Fourteen people, including eleven children and two teachers, were killed in an SAF airstrike on a school in El Hadra, South Kordofan on 14 March 2024. Nine more civilians were reportedly killed by SAF intelligence services after being accused of collaborating with rebels in Kuek, South Kordofan on 11 April. The Sudanese government accused the RSF of looting aid from a WFP convoy travelling from Port Sudan to Zamzam IDP camp as it passed through Armel, on the border between West and North Kordofan, on 26 November, adding that the looted items were diverted to Nyala. On 14 December, Fifteen people were killed in an SAF drone strike on a civilian dairy transport vehicle along the Omdurman-Bara road between Khartoum and North Kordofan.

On 3 February, the SPLM–N shelled a market and residential areas in Kadugli, killing 44 people and injuring dozens of others.

At least 74 people were killed in an RSF attack on the village of Al-Zafa in West Kordofan on 24 April 2025. At least 13 people were killed in RSF attacks on West and South Kordofan on 31 May. Eight people were killed in an SAF drone attack on a school sheltering IDPs in Abu Zabad, West Kordofan on 10 June. More than 40 people were killed in shelling on the Al-Mujlad Hospital in Muglad, West Kordofan that was blamed on the SAF on 21 June. Eight people were killed by an SAF airstrike in Abu Zabad on 11 July, while 10 more were killed in SAF airstrikes in Abu Zabad and Al-Fulah on 13 July.

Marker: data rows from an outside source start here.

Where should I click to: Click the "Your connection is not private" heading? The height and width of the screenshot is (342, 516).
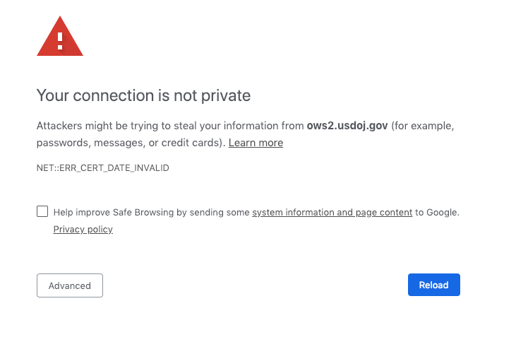143,95
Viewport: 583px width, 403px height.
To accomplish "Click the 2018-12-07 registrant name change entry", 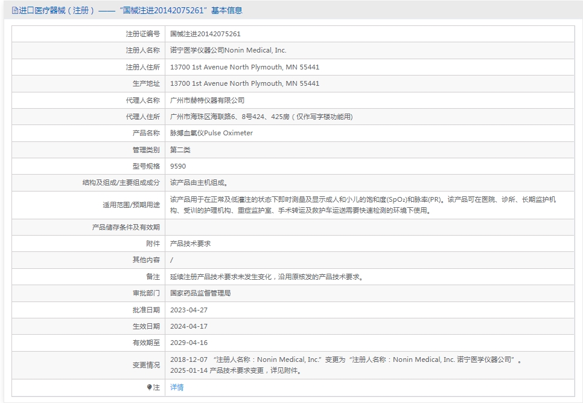I will pos(345,359).
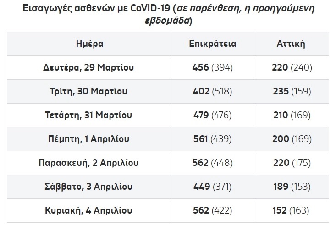336x237 pixels.
Task: Click the cell showing 220 (240)
Action: (x=292, y=67)
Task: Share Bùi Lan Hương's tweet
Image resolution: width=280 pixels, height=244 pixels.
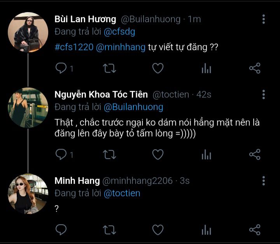Action: point(254,69)
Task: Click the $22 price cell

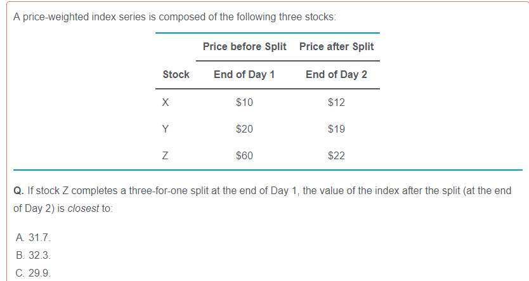Action: point(336,155)
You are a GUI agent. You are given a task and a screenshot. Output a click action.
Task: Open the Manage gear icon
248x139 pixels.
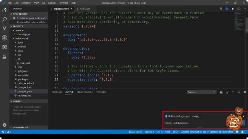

On 14 July more than 200 people were killed by the RSF in Barah, North Kordofan. At least 32 people were killed in an RSF attack on the village of Brima Rashid in West Kordofan on 23 July and an unspecified number of civilians were killed in a suspected RSF drone attack on vehicles traveling between Umm Dam Haj Ahmed in North Kordofan and Ed Dueim in White Nile State the next day. Eighteen people were killed on 7 August in RSF attacks on the villages of Markaz Al-Ziyadia and Lamina al-Ziyadiyah in North Kordofan. Seven people were killed on 19 August in an RSF attack on the village of al-Ghabshan al-Maramrah in North Kordofan. An unspecified number of people were killed by a joint RSF and SPLM–N drone strike in Dalami, South Kordofan, on 11 October.

On 29 November, the SPLM–N (al-Hilu) claimed that 45 people were killed in an SAF drone strike on the village of Kumo in the Nuba mountains of South Kordofan. On 4 December, at least 116 people, including 43 children, were killed in a drone strike blamed on the RSF in Kalogi, South Kordofan, while a WFP convoy was attacked in Hamrat El Sheikh, North Kordofan, damaging a truck and injuring its driver.

On 28 August 2026, Emergency Lawyers, an independent group documenting atrocities in Sudan, reports that eight civilians have been killed in drone strikes in the Sowdari District of North Kordofan.

=== Famine ===
On 13 August, Civilian authorities affiliated with the SPLM–N declared a state of famine over parts of South Kordofan, including the Nuba Mountains, and Blue Nile States affecting around three million people. By 17 October, at least 646 people had died from malnutrition in the Nuba Mountains. The IPC also declared a state of famine in parts of the Nuba Mountains on 24 December. The Sudanese government rejected the findings.